TASK INPUT ::
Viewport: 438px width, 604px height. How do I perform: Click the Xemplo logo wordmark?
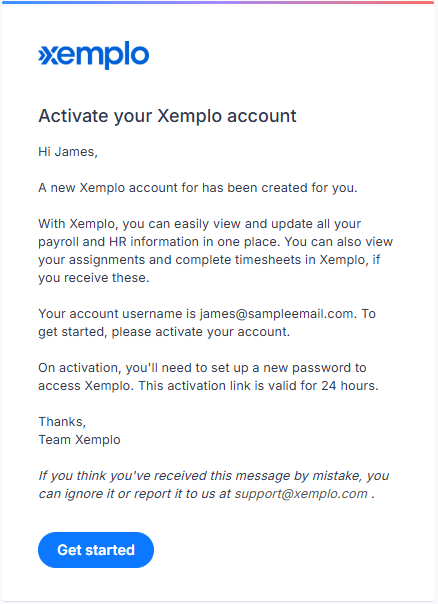click(x=94, y=55)
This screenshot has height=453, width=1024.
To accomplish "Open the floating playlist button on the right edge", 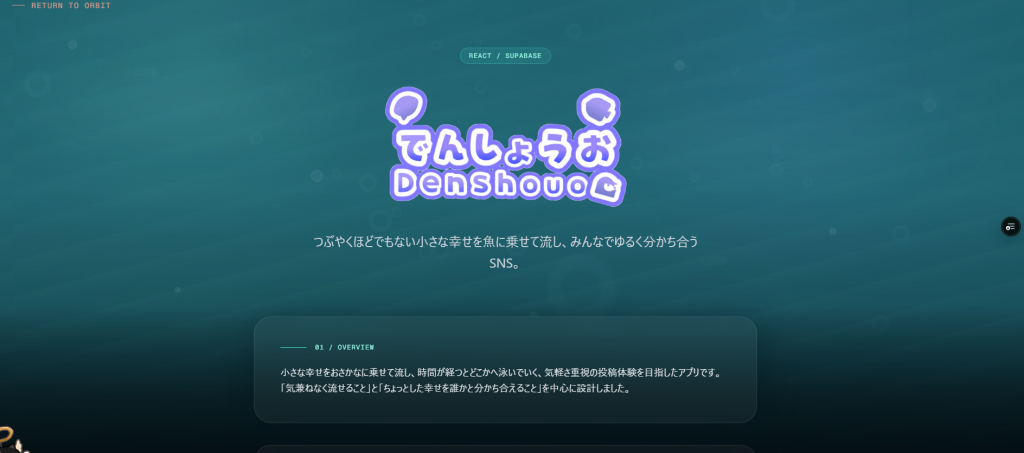I will pos(1011,227).
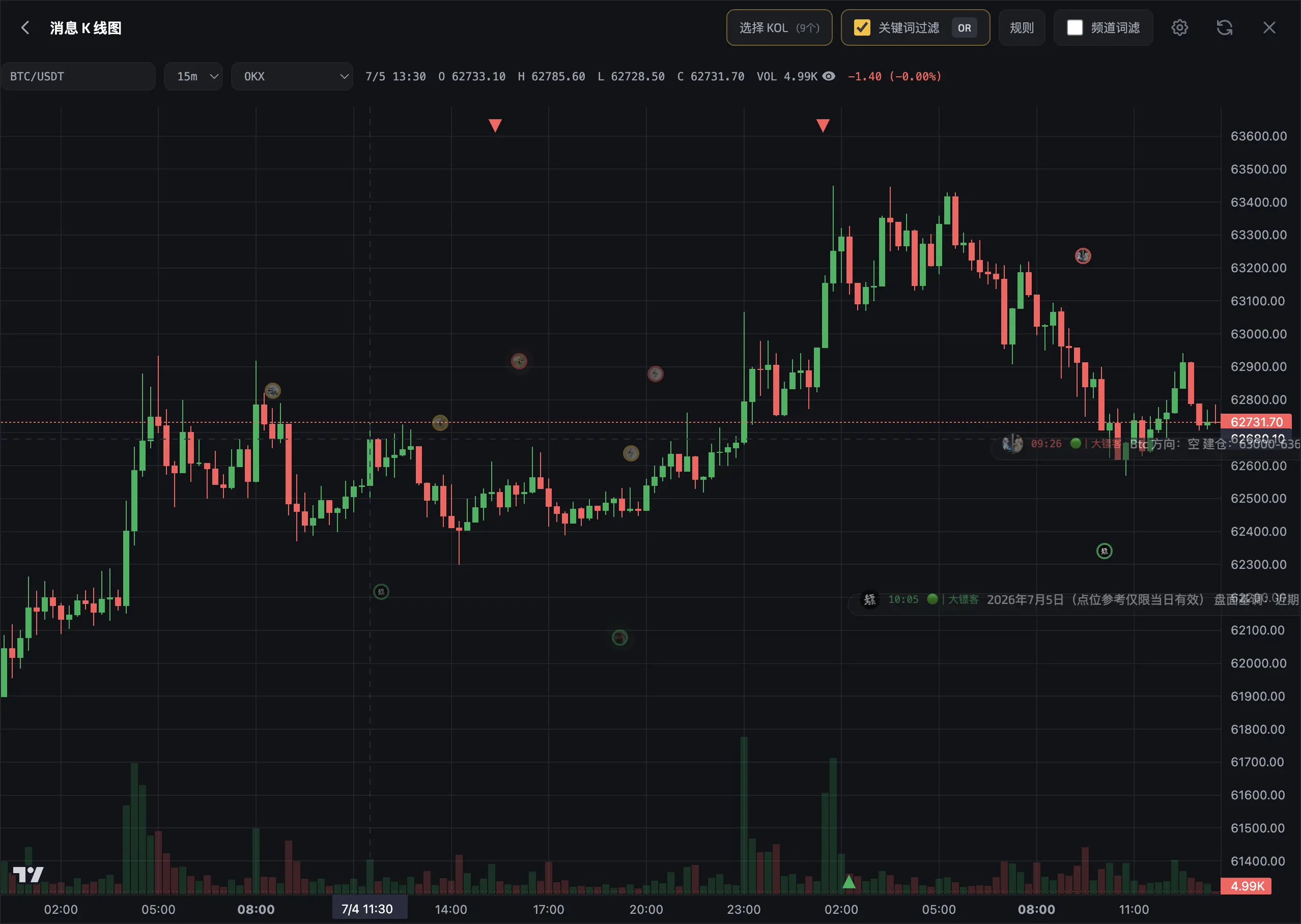Viewport: 1301px width, 924px height.
Task: Click the green KOL avatar marker near 62300
Action: pos(1104,551)
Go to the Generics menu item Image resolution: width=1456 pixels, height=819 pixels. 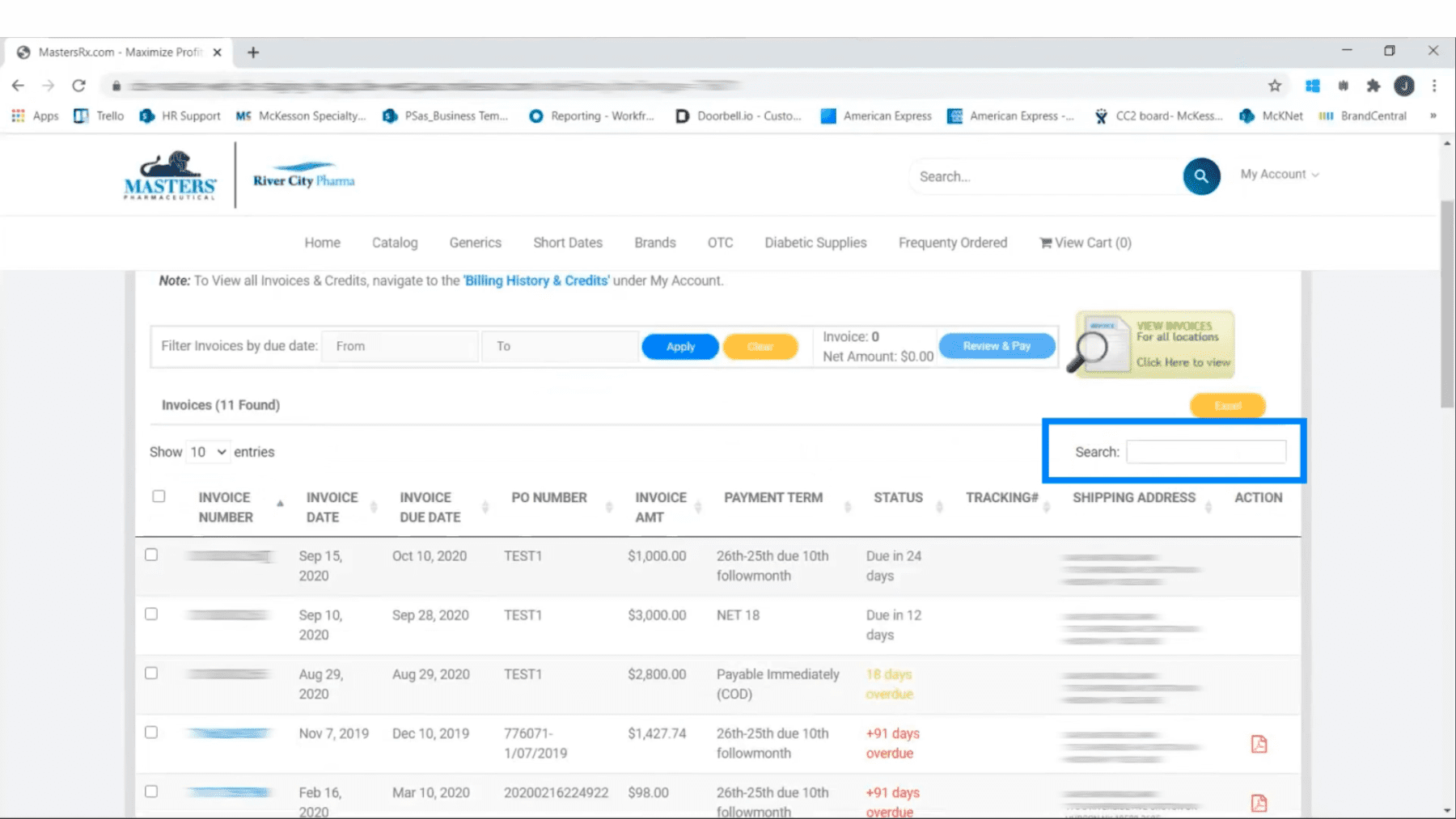[x=475, y=243]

PROBLEM DETAILS ::
Leave out any pictures and return exactly the lines from the beginning of the data through the line with "This screenshot has height=453, width=1024.", inclusive.

EXPECTED OUTPUT ::
Viewport: 438px width, 604px height. How do I perform: Click the Xemplo logo wordmark?
click(x=94, y=55)
This screenshot has height=453, width=1024.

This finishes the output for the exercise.